Double Trouble’s bouwer en eigenaar is de in Las Vegas gevestigde Nieuw-Zeelander Gordon Tronson, die hier zijn eigen verhaal zal vertellen: ‘Toen ik in Nieuw-Zeeland opgroeide, stond ik veel in contact met de wereld van de hotrods. Ik was lid van de be–roemde, uit het stadje Napier afkomstige Marineland Street Rod and Kustom Klub. Als het beweegt en het maakt ook nog geluid, dan ben ik er dol op.’ Maar het was heel ingewikkeld om daar aan Amerikaanse auto’s te komen, dus het was pas toen hij naar de VS verhuisde dat Gordon zich echt kon overgeven aan zijn passie.

Oké, dus Gordon is een automobiel omnivoor, maar hoezo de Double Trouble?

‘Elk jaar ga ik naar Viva Las Vegas’, zegt Gordon. ‘Dat is een grote, woeste hotrod-bijeenkomst. Ik wilde iets anders, iets dat niemand anders had. Zodoende kwam ik op het idee van een auto met twee motoren.’

Dit is waarschijnlijk het moment waarop de meeste mensen afhaken vanwege te ingewikkeld.

Waarschijnlijk, zo niet Gordon – die overigens in de telecom werkt, en die geen technische opleiding heeft. ‘Zijwaarts geschakelde motoren zijn op zich niets nieuws’, zegt hij. ‘In de jaren vijftig en zestig zag je dat vrij veel. Dus ik dacht: als zij het destijds konden, dan kan ik het nu ook.

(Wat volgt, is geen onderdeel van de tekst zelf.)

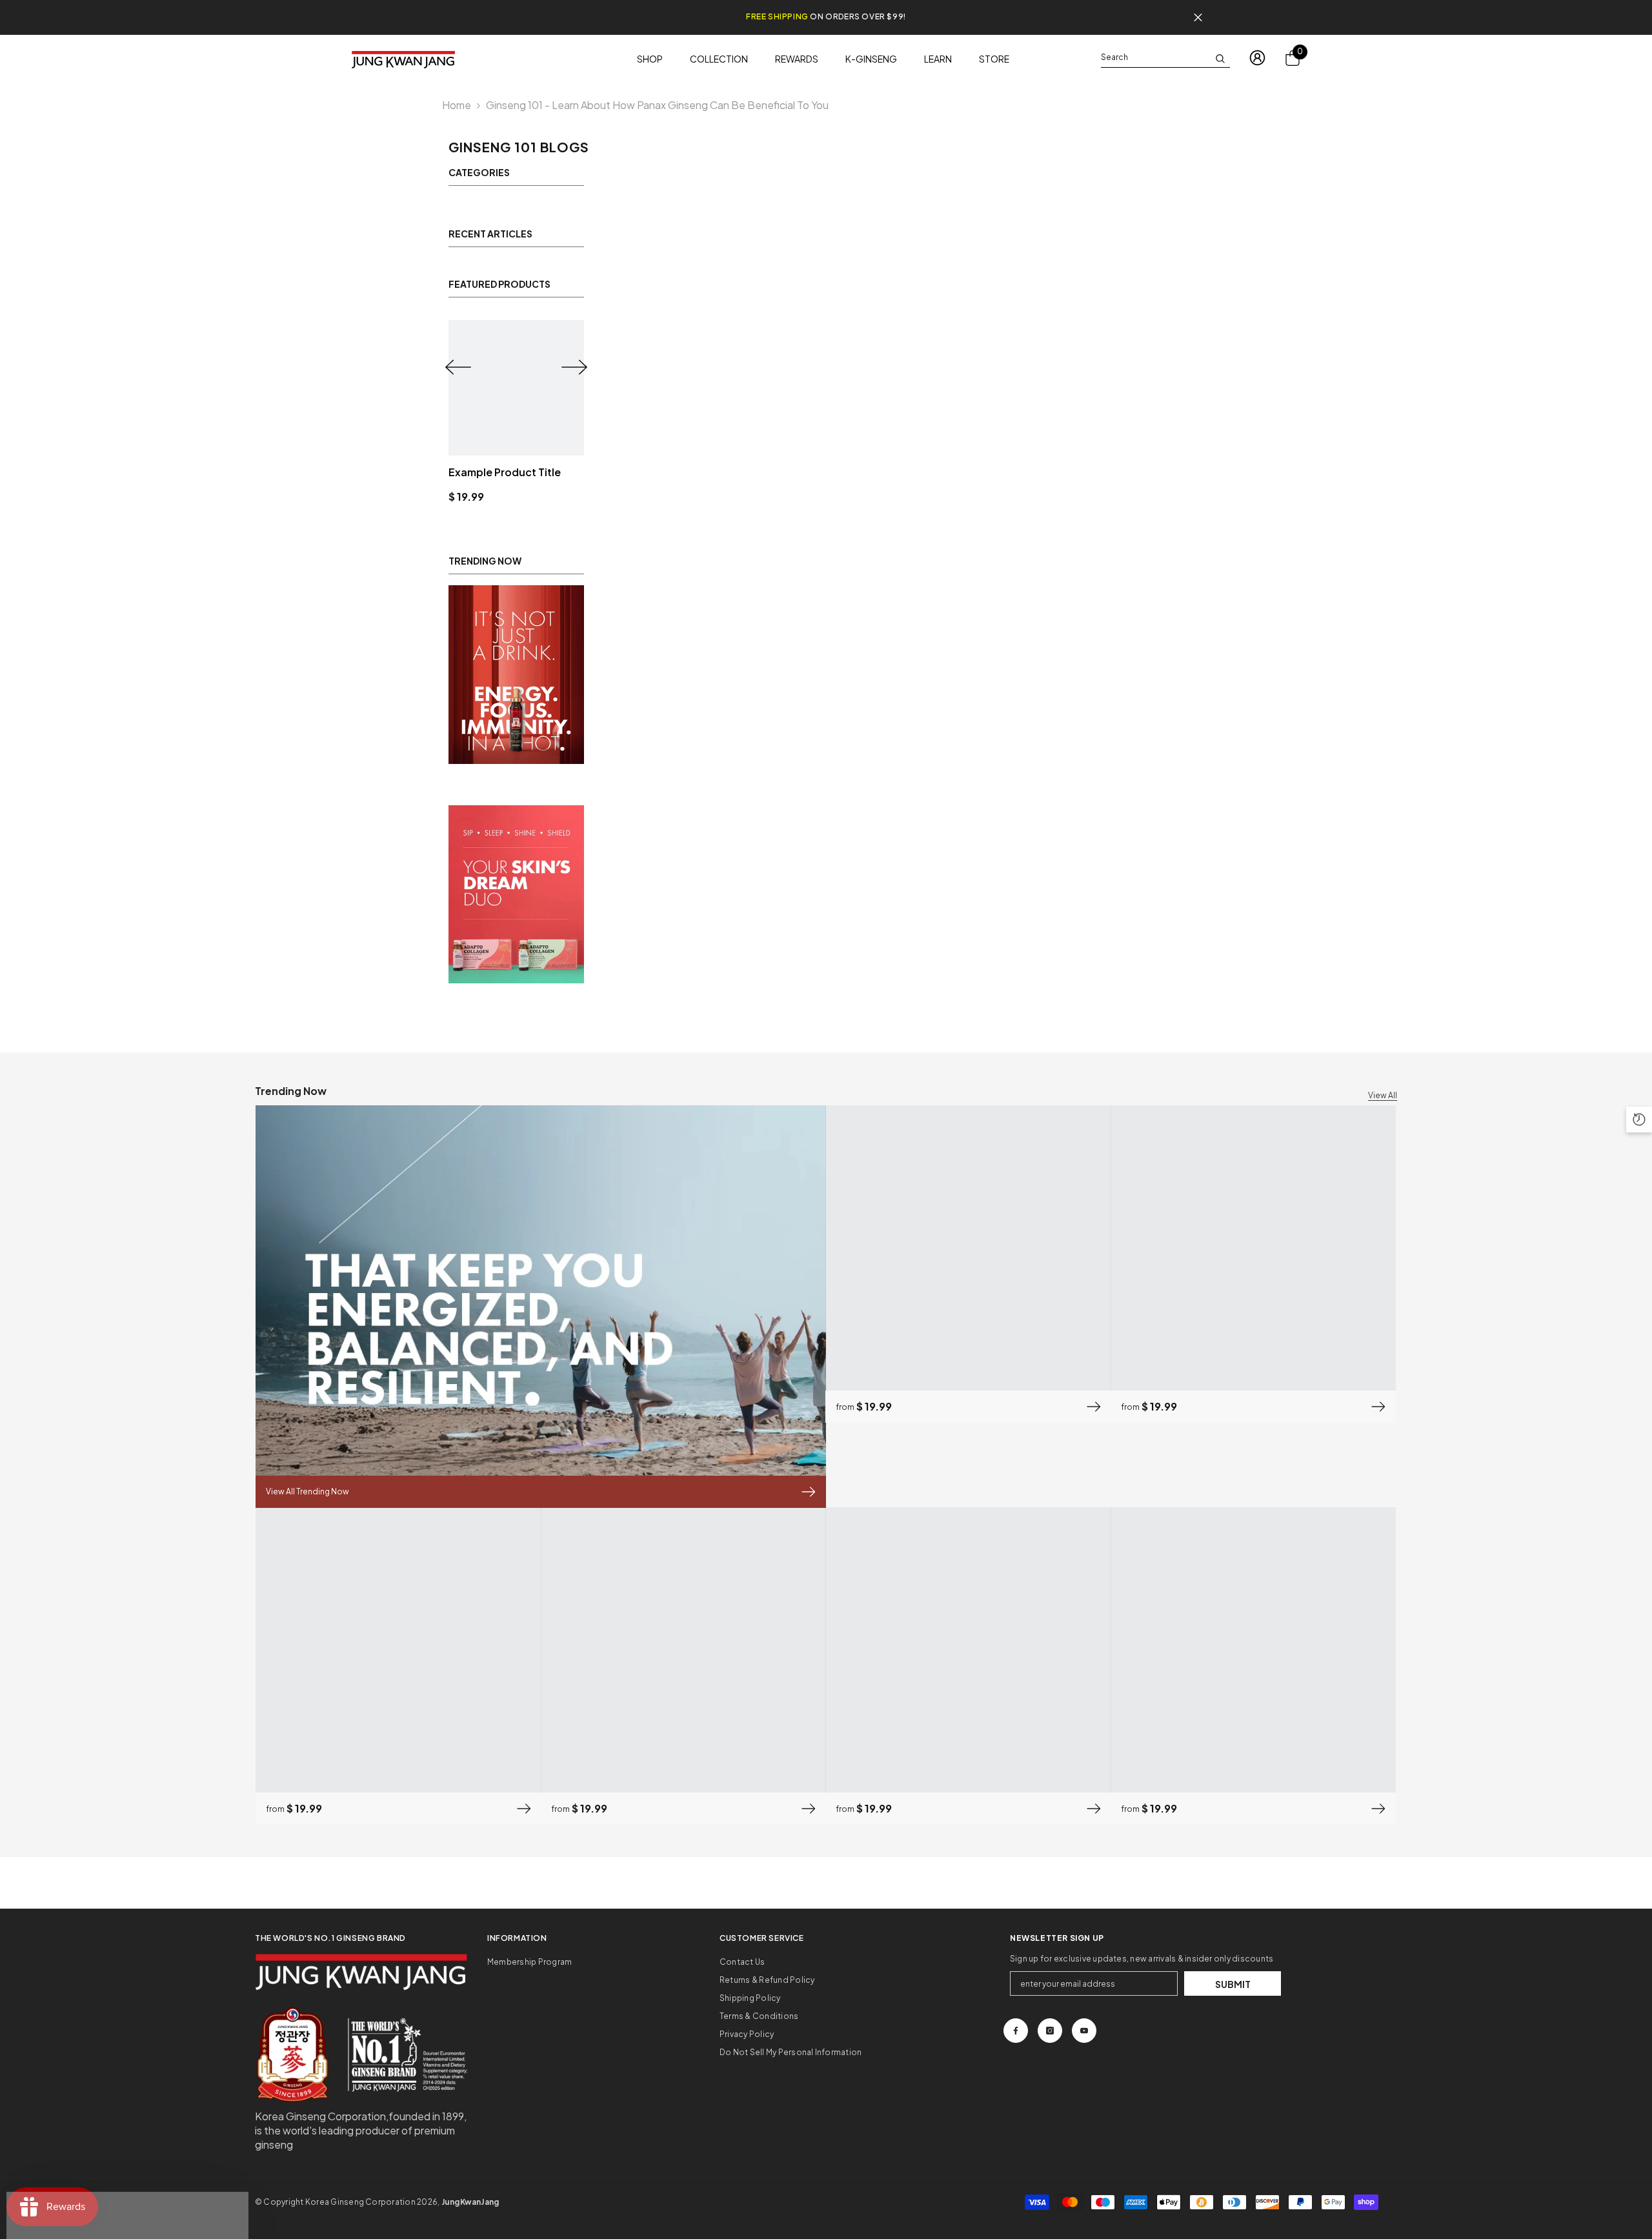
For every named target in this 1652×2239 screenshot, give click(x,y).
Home (456, 105)
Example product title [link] (504, 472)
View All (1382, 1095)
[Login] (1257, 57)
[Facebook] (1015, 2030)
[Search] (1165, 58)
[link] (516, 674)
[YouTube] (1084, 2030)
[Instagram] (1050, 2030)
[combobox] (1155, 57)
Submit (1233, 1984)
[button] (458, 367)
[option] (516, 412)
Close (1198, 17)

Er waren ook wel mensen die de motoren achterelkaar plaatsten, maar dat maakt de wielbasis te lang en brengt de hele auto uit proportie. Dus dan rijdt ie niet zo best meer.’

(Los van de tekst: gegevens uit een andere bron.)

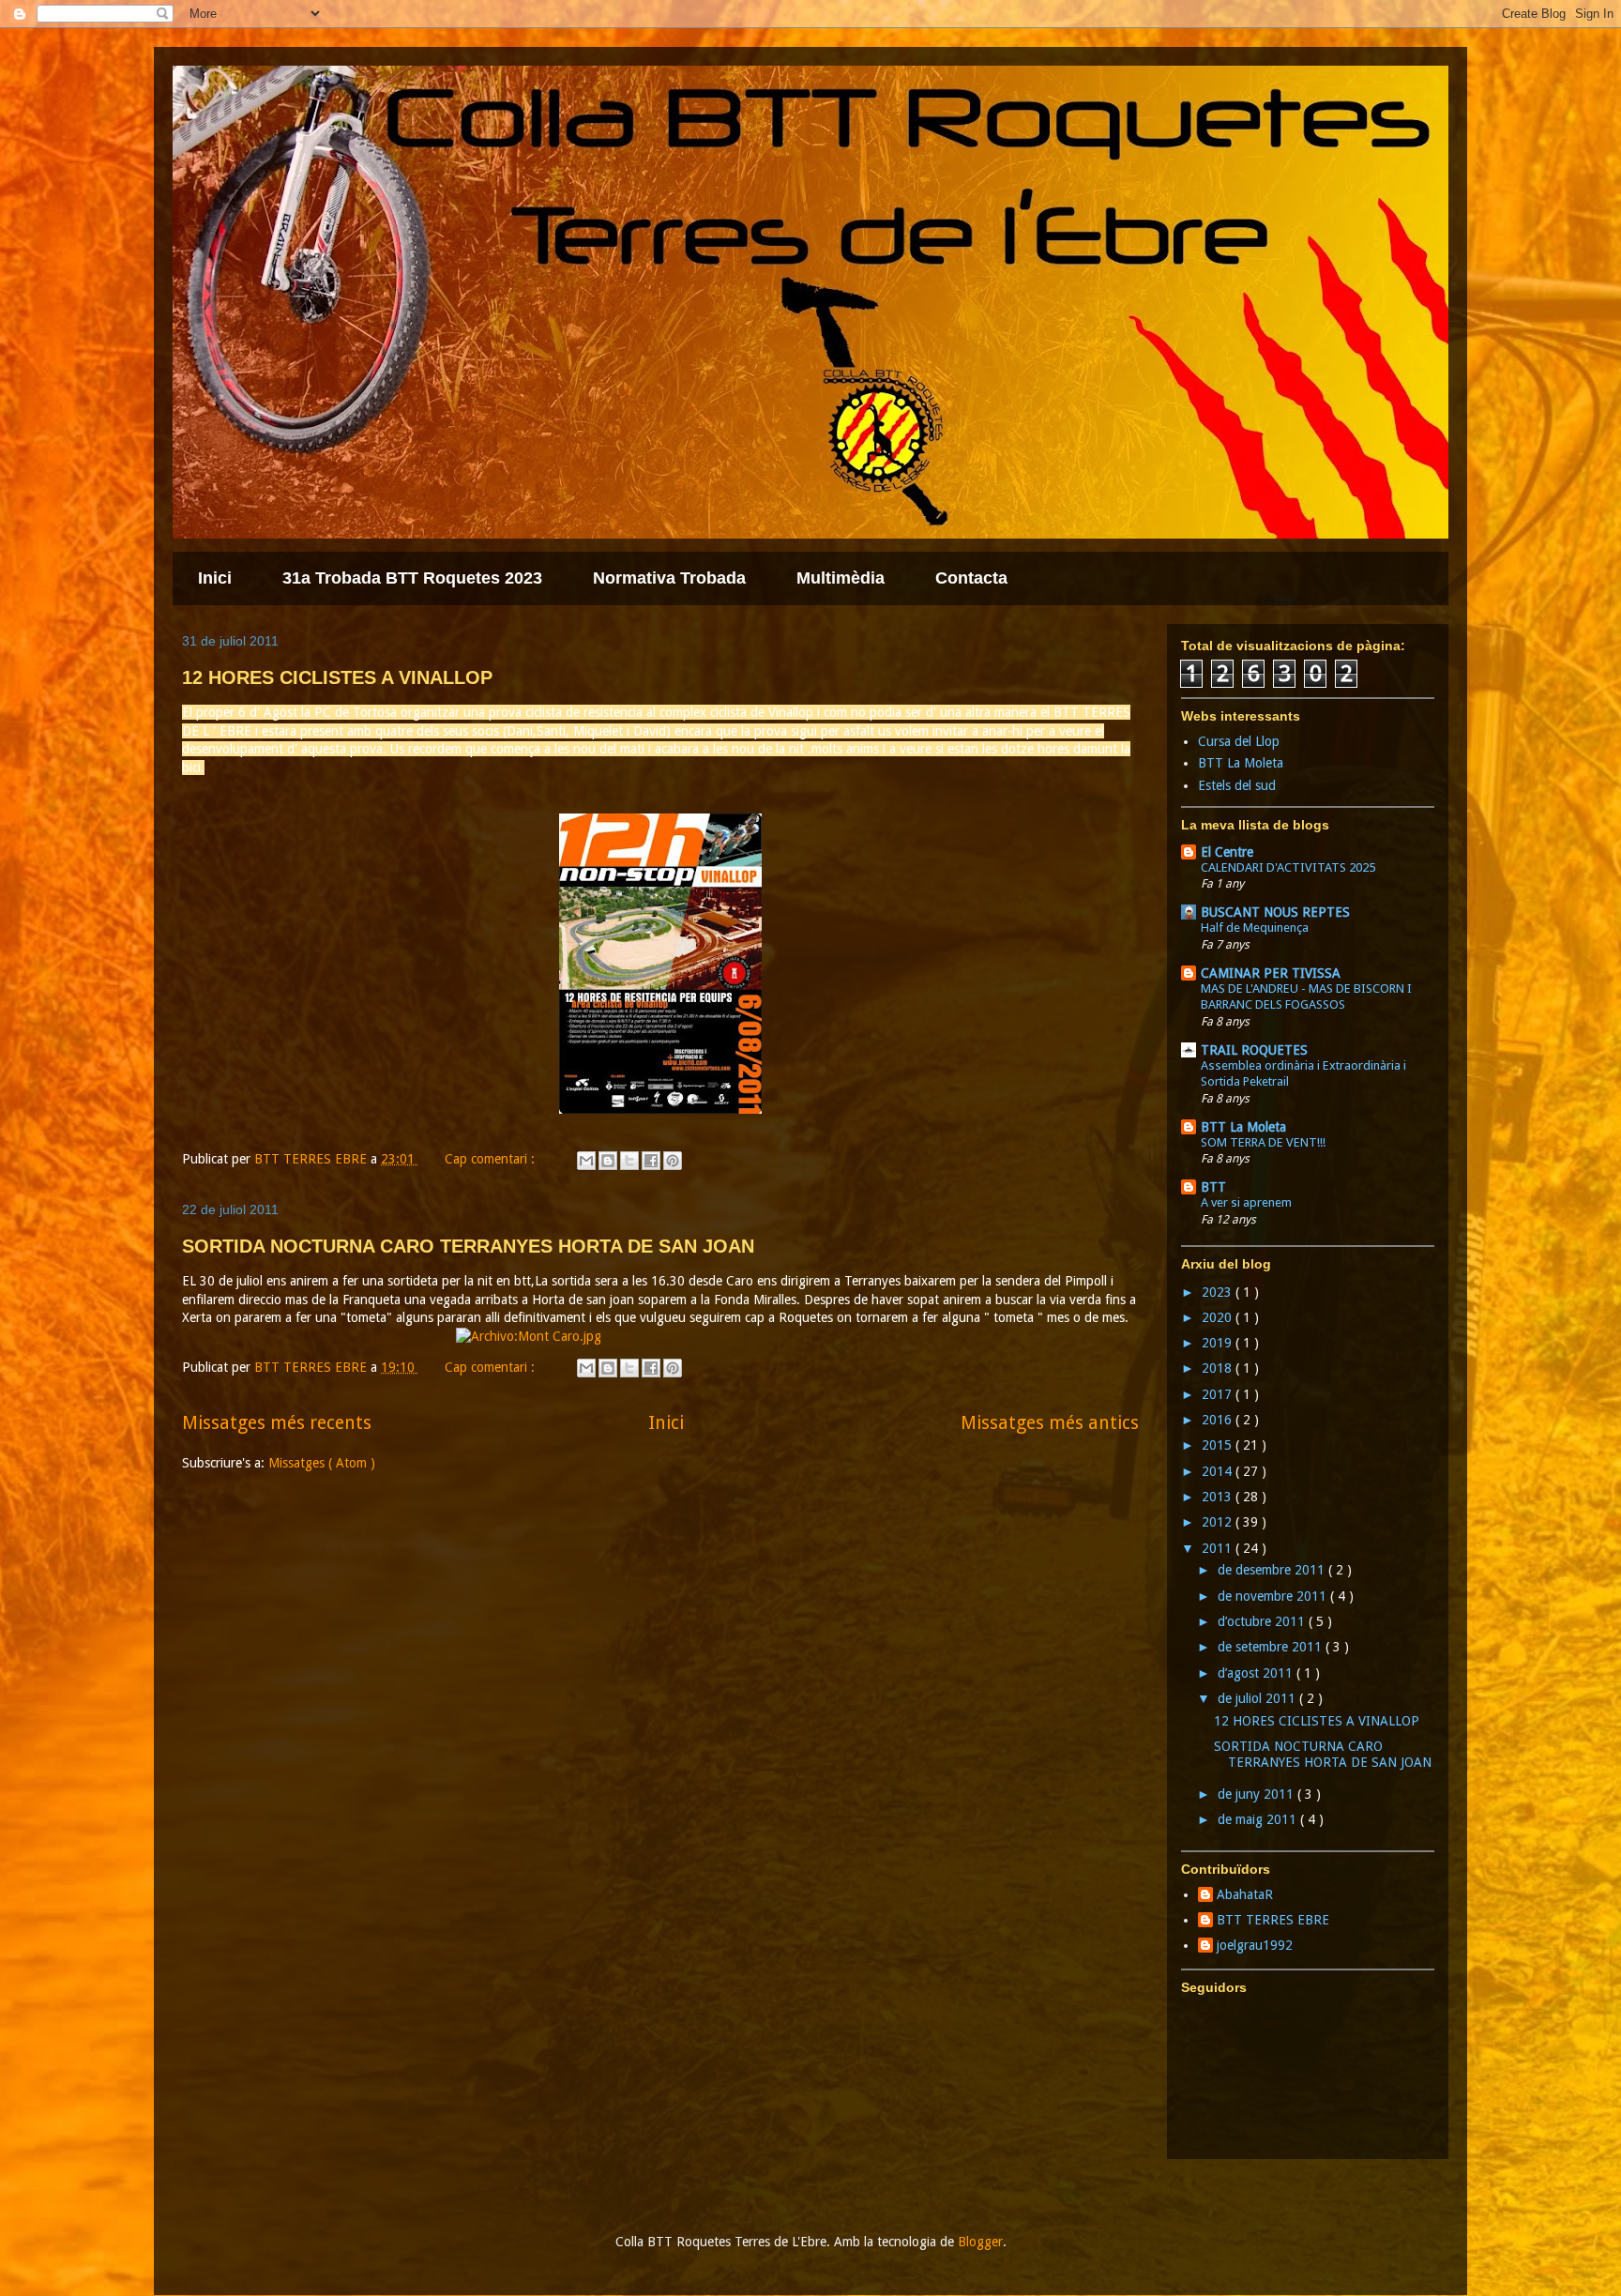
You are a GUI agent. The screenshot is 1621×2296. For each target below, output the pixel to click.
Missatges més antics (1050, 1423)
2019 (1218, 1342)
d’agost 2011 (1257, 1672)
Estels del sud (1237, 785)
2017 (1218, 1394)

Hoeveel kostte het hem om deze auto te bouwen, en hoe lang duurde het?

Gordon rekent voor dat het hem het grootste deel van een jaar heeft gekost om de auto op zijn met allerhande auto-onderdelen bezaaide erf in elkaar te schroeven. Omdat hij vrijwel alles zelf heeft gemaakt en gedaan, kostte deze hele grap hem niet meer dan ongeveer 50.000 euro. Maar haal je niks in je hoofd: hij is niet van plan de auto te verkopen tenzij iemand hem ‘een idioot bedrag’ zou bieden.

Wat is eigenlijk precies al dat motorachtige spul voorop?

Van boven naar beneden zie je vier superchargers bovenop een duo aluminium Ford 4,6-liter V8-motoren uit 1996, die samen een drietraps Ford C5-automaat bezighouden. Om alles goed te laten samenwerken, en om het geheel beter op elkaar af te kunnen stemmen, verwijderde Gordon de oorspronkelijke ontsteking en monteerde hij een systeem van een Ford Flathead uit 1939, compleet met magneto-verdelers.

Hoe snel is ie?

‘Als ik echt eerlijk ben, dan heb ik dat eigenlijk niet willen uitzoeken’, zegt Gordon. ‘Hij genereert nu zoveel vermogen dat ik helemaal geen tractie heb. Als je tussen de 60 en de 100 km/u gas geeft, dan springt ie op en gaat zijwaarts. Dus daar draait het bij deze auto niet om. Voor snelheid heb ik een Lamborghini Diablo, als ik 300 wil rijden, haal ik die uit de garage.’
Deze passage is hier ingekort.